On 19 Aug 2014, at 21:04, Platonist Guitar Cowboy wrote:




On Tue, Aug 19, 2014 at 6:16 PM, meekerdb <[email protected]> wrote:
On 8/19/2014 8:21 AM, Bruno Marchal wrote:

On 18 Aug 2014, at 09:56, Stathis Papaioannou wrote:

On 18 August 2014 15:20, meekerdb <[email protected]> wrote:
On 8/17/2014 8:49 PM, Stathis Papaioannou wrote:

Both consciousness and physics supervene on the computations, which exist
necessarily. Consciousness does not supervene on the physics.


Yes, I agreed to that. The question was can consciousness supervene on
computations that do not instantiate any physics?  I think not.


I think that a sustained stream of consciousness will probably be part of a
computation that instantiates physics - instantiates a whole universe
complete with physics.


That's answering the converse question.  So if the early universe was
instantiated by a computation (a computation that instantiated physics) then
you think that part of the early universe was a sustained stream of
consciousness. How do you conceive of this consciousness' relation to the physics? For example might it be some structure in the inflaton field? Or
do you think of it as separate from physical structures?

I think of consciousness as a side-effect of, at least, the
computations that give rise to the type of behaviour we observe in
intelligently-behaving entities. It could also be that much simpler
computations have a much simpler consciousness, i.e. panpsychism, but
I don't know how to prove this; it's hard enough to prove that even
other people are conscious.

However, the point that I wanted to make was that if computation can
instantiate consciousness then there is nothing to stop a recording, a
Boltzmann Brain, a rock and so on from doing so; for these possibilities
have been used as arguments against computationalism or to arbitrarily
restrict computationalism.


Why is it arbitrary to say that a computation that is very simple, has not possible branchings for example, cannot be conscious while some more complex computation, one controlling an autonomous Mars Rover for example, may be?

What is arbitrary is to say that a computer that has unused components
inactivated, as per Maudlin or Bruno's MGA, is unconscious or
differently conscious.

Do you agree with Bruno that consciousness is all-or-nothing?

No, I think there are different degrees of consciousness.

Unless we have a vocabulary problem, this seems to contradict your fading qualia argument. If you allow degrees of consciousness, it becomes unclear why we can't have partial zombie. The guy would still say "I don't feel any change", but actually would be less and less conscious, just unconsciously so.

When I say that consciousness is all-or-nothing, I just mean that either someone is conscious, or is not. It does not mean that there are no consciousness state which looks like, when we come back from them, as being slightly conscious. Those are only special altered state of consciousness.

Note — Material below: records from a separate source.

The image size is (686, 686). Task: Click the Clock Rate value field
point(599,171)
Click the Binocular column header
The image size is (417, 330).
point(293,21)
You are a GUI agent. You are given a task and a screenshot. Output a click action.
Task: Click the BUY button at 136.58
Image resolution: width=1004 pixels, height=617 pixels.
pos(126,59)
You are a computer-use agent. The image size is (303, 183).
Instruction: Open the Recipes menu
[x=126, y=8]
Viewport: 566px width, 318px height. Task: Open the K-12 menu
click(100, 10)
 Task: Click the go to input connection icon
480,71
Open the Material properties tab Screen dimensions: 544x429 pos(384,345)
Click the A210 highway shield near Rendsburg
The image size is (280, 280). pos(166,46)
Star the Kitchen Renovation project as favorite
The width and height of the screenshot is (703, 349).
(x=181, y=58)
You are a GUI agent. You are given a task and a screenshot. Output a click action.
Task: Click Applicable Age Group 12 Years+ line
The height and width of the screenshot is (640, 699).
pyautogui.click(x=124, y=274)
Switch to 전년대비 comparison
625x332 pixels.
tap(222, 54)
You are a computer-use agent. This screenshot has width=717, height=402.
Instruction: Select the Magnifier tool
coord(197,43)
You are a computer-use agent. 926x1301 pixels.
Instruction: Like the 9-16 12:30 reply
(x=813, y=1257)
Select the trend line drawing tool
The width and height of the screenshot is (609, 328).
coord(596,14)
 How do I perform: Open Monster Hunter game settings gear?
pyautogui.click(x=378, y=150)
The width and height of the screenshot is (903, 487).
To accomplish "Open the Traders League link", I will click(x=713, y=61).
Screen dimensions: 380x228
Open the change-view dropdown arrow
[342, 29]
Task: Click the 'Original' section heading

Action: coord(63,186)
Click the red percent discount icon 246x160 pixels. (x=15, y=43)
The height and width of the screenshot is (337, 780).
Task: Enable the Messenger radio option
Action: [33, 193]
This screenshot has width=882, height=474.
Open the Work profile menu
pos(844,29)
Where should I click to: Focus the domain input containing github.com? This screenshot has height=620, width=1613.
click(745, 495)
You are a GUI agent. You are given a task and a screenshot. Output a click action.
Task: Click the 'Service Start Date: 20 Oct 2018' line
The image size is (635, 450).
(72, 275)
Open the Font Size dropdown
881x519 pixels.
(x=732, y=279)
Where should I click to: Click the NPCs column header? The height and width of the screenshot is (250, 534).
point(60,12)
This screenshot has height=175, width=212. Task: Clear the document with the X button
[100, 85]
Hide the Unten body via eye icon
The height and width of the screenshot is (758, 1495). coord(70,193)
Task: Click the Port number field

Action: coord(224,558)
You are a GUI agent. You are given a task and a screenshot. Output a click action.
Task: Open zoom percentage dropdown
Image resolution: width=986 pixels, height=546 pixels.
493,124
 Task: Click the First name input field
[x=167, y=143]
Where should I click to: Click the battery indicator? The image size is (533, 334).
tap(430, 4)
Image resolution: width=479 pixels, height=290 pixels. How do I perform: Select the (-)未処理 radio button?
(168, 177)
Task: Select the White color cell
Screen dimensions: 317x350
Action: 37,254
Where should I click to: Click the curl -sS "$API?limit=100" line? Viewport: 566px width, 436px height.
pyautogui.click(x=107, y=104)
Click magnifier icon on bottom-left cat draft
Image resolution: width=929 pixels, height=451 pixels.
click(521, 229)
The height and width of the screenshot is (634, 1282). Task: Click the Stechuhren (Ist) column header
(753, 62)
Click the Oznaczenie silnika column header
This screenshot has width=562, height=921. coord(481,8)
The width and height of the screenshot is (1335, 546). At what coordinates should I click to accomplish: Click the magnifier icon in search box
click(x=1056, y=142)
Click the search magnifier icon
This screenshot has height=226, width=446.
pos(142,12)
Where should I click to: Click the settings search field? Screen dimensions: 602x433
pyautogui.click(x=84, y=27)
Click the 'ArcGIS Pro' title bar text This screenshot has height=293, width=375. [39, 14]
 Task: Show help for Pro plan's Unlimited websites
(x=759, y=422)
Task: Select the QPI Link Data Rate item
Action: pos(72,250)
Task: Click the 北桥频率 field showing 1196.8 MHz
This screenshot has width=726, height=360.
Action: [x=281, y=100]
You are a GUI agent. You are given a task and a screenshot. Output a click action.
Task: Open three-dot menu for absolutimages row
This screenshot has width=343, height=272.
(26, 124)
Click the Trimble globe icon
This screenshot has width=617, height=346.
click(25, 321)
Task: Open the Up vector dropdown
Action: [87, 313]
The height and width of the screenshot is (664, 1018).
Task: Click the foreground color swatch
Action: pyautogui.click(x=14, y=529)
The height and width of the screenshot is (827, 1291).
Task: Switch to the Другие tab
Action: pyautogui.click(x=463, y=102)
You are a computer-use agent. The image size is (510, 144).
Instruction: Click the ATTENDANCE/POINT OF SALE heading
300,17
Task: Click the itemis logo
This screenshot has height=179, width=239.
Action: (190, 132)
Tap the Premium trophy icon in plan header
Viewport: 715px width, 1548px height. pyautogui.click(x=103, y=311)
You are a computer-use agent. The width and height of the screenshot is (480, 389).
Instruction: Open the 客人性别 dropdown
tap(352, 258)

If your altered state of consciousness has no self-awareness, is it still "consciousness"? And there's self-consciousness, i.e. being aware you are thinking. So it's not 'fading' qualia, it different categories of consciousness. I'd say my dog has self-awareness, e.g. he knows his name. But I'm not so sure he is self-conscious. The koi in my pond are aware, but I doubt they are self-aware.

If one assumes that physics is not Turing emulable, due to a sort of random FPI selection property, where it thus becomes measure on infinities of computations, then I don't see a problem to reason "consciousness is perhaps closer in kinship to truth/reality than to some Turing emulable structure".

OK. Although I would put it in this way: if one assumes that one is computable, then by the random FPI selection property physics has to have at least some non computable components (which might the quantum observable in some base, or not).




This would be another type of "brute fact", even though on the surface, it would seem that comp implies consciousness to be something Turing emulable (gotta watch out...). So, with this line of argument, in basic existential sense, consciousness just is there or it isn't.

When I used "degrees" earlier in the thread, I was thinking altered states, that suggest that capacity of self-reference and amnesia relative to some normal level (e.g. "I am really drunk, not just tipsy"), is computable, so there appears to be more/less. Perhaps because the machine level of description IS amenable to influence by quantifiable things, like dosage of foods and chemicals. But I guess this would boil down to some phenomenological 1p view. It's tricky because consciousness pastes the machine to truth, so there is a lot of potential for talking nonsense here... PGC

I agree. In this frame it comes from the simple "self-referential tautology" (Gödel's II), <>t -> <>[]f, provable by the machine. The supreme difficulties for the machines: the consistency of inconsistency, which follows from consistency.

In the toy realm of the ideal rational machine, public certainty is already a form of madness. But no so for private certainty, nor first person plural private certainty, but then only confined in that private 1p space (and never imposed on others (but then: what for the children? I can't solve that problem).

For a platonist, the freedom of religions seems like pushing the political correctness up to the point to let your plane piloted by monkeys.

Freedom of consistent religion and medicine with probable facts, without the traditional misuse of statistics, of course.